SURREY LOCAL OUTBREAK ENGAGEMENT BOARD - UPDATE
The Board is to receive a verbal update on the work of the Surrey Local Outbreak Engagement Board (LOEB) including the Vaccination Programme. The LOEB is a formal sub-committee of the Surrey Health and Wellbeing Board. It is a member-led Board created in response to the COVID-19 pandemic, which leads the engagement with local communities and is the public face of the local response in the event of an outbreak.
Mrs Sinead Mooney - Cabinet Member for Adult Social Care, Public Health and Domestic Abuse and LOEB Chairman (SCC)
Jane Chalmers - COVID Director, Surrey Heartlands CCG
Key points raised in the discussion:
· The COVID-19 Response - Spring 2021 roadmap out of the current lockdown for England issued by the Government on 22 February 2021. It was a four-step plan and before taking each step, the Government would review the latest data on the impact of the previous step against four tests:
- The vaccine deployment programme continues successfully.
- Evidence shows vaccines are sufficiently effective in reducing hospitalisations and deaths in those vaccinated.
- Infection rates do not risk a surge in hospitalisations which would put unsustainable pressure on the NHS.
- Our assessment of the risks is not fundamentally changed by new Variants of Concern.
· That local contact tracing had been successful in Surrey, the combined national and local contact tracing of cases across Surrey was 87% of cases - higher than the national average. Surrey had been invited to participate in a hot spot pilot beginning on 3 March, whereby positive tests in Woking, Runnymede and Spelthorne would be wholly traced using local contact tracing teams.
· Individuals contacted by Test and Trace were asked whether they required support, offered through the British Red Cross, Surrey County Council and District and Borough Councils.

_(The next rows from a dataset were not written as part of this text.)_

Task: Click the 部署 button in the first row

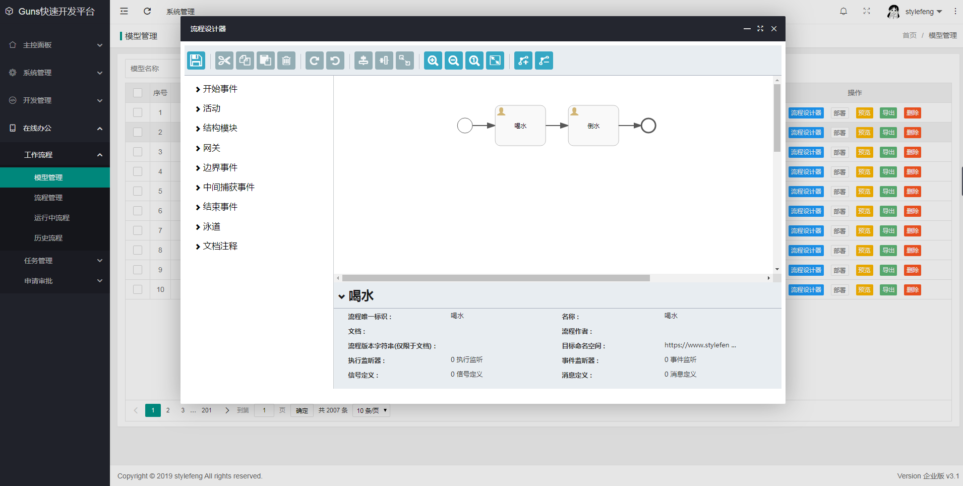Action: 839,112
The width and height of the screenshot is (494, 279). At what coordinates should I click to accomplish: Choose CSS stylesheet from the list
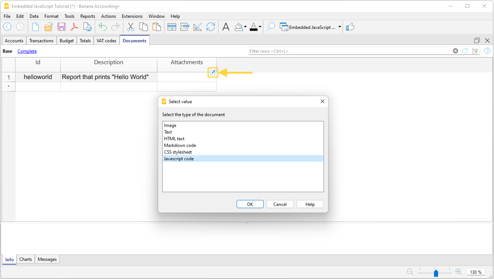tap(178, 152)
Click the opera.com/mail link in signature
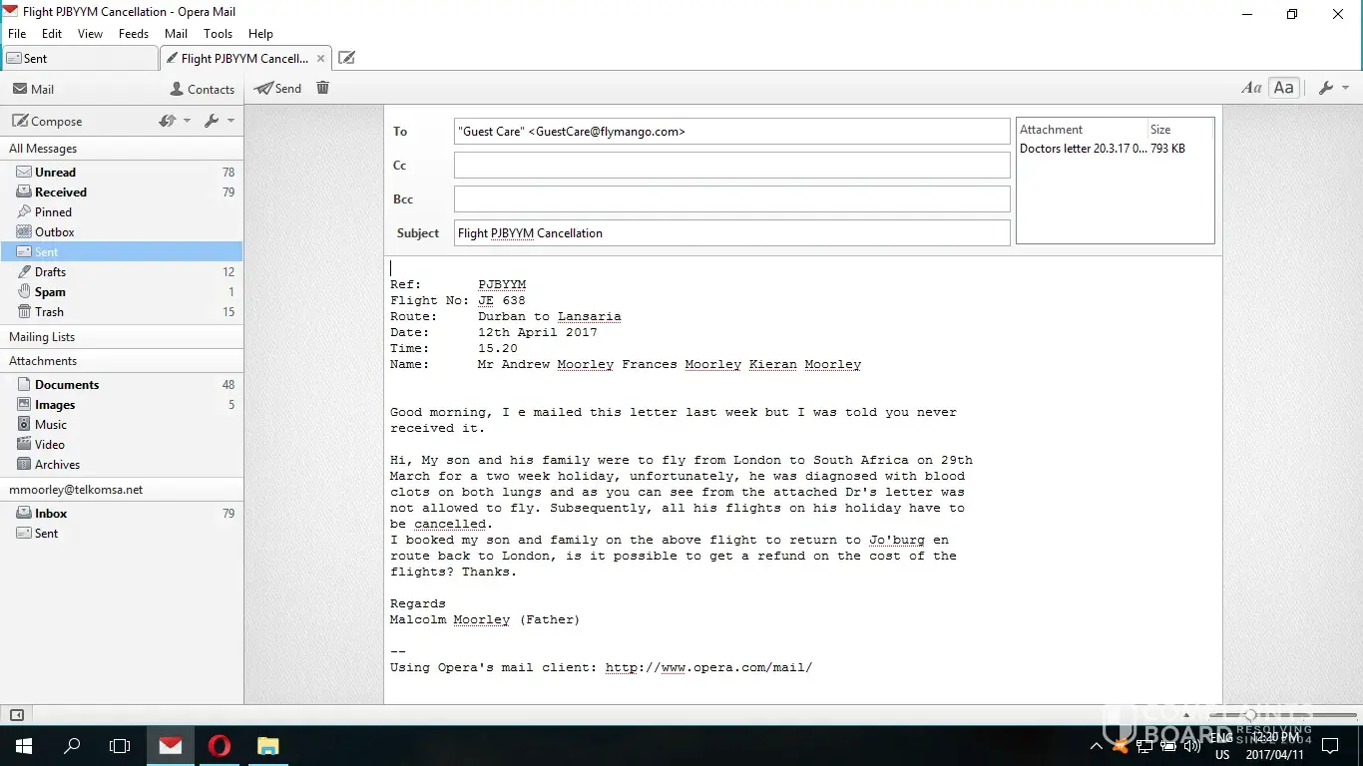Viewport: 1363px width, 766px height. pos(708,667)
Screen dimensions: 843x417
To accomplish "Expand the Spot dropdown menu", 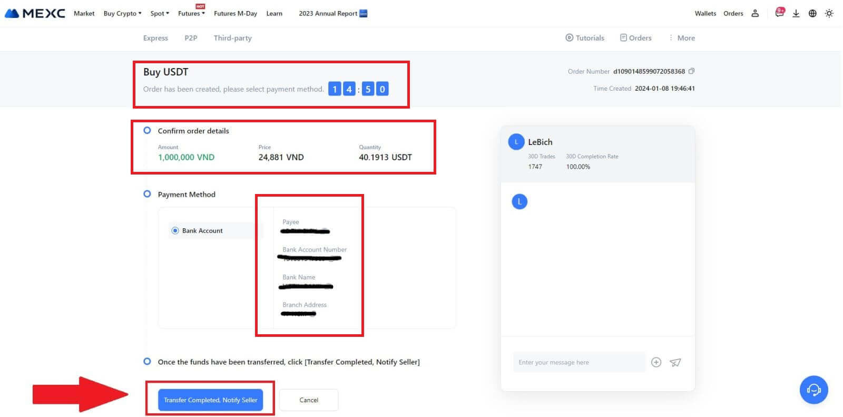I will pyautogui.click(x=160, y=13).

· The Council’s Public Health and Education colleagues continued to provide support to schools that remained open for vulnerable children and the children of critical workers during national lockdown; from 8 March schools would be open for all pupils on site.
· Care homes remained a key area of focus, noting the success of the vaccination programme, as well continued lateral flow and PCR testing for residents in line with the national guidance.

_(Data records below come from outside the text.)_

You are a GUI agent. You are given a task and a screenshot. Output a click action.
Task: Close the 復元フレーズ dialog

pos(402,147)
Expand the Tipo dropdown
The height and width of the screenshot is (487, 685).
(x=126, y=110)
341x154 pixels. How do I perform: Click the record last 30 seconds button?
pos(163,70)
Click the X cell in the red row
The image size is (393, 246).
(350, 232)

· Regarding asymptomatic testing there were four main test sites in Staines, Woking, Ewell and Redhill, as well as twenty-five pharmacies in operation. Current demand was lower than expected so would be reviewed and individuals and residents were urged to book a test for those that met the criteria.

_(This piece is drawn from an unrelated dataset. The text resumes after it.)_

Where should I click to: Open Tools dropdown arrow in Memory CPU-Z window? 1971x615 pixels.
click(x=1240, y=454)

· The success of the vaccination programme was down to the partnership effort across the whole of Surrey Heartlands, supported by Surrey County Council, Borough and District Councils, volunteers and organisations such as Surrey Police.
· 335,000 residents of Surrey Heartlands had at least one vaccination or 28% of the eligible population.
· All Older Adult Care homes had been visited at least once and good progress was being made in the vaccination rollout concerning more vulnerable residents.
· The programme was a marathon not a sprint. It was anticipated that there would be an uplift in vaccine supply in the near future which would mean that sites could run seven days a week for the foreseeable future.
· That eligible individuals would continue to be contacted directly.
DATE OF THE NEXT MEETING
The next meeting of the Health and Wellbeing Board will be on 3 June 2021.
The date of the meeting was noted as 3 June 2021.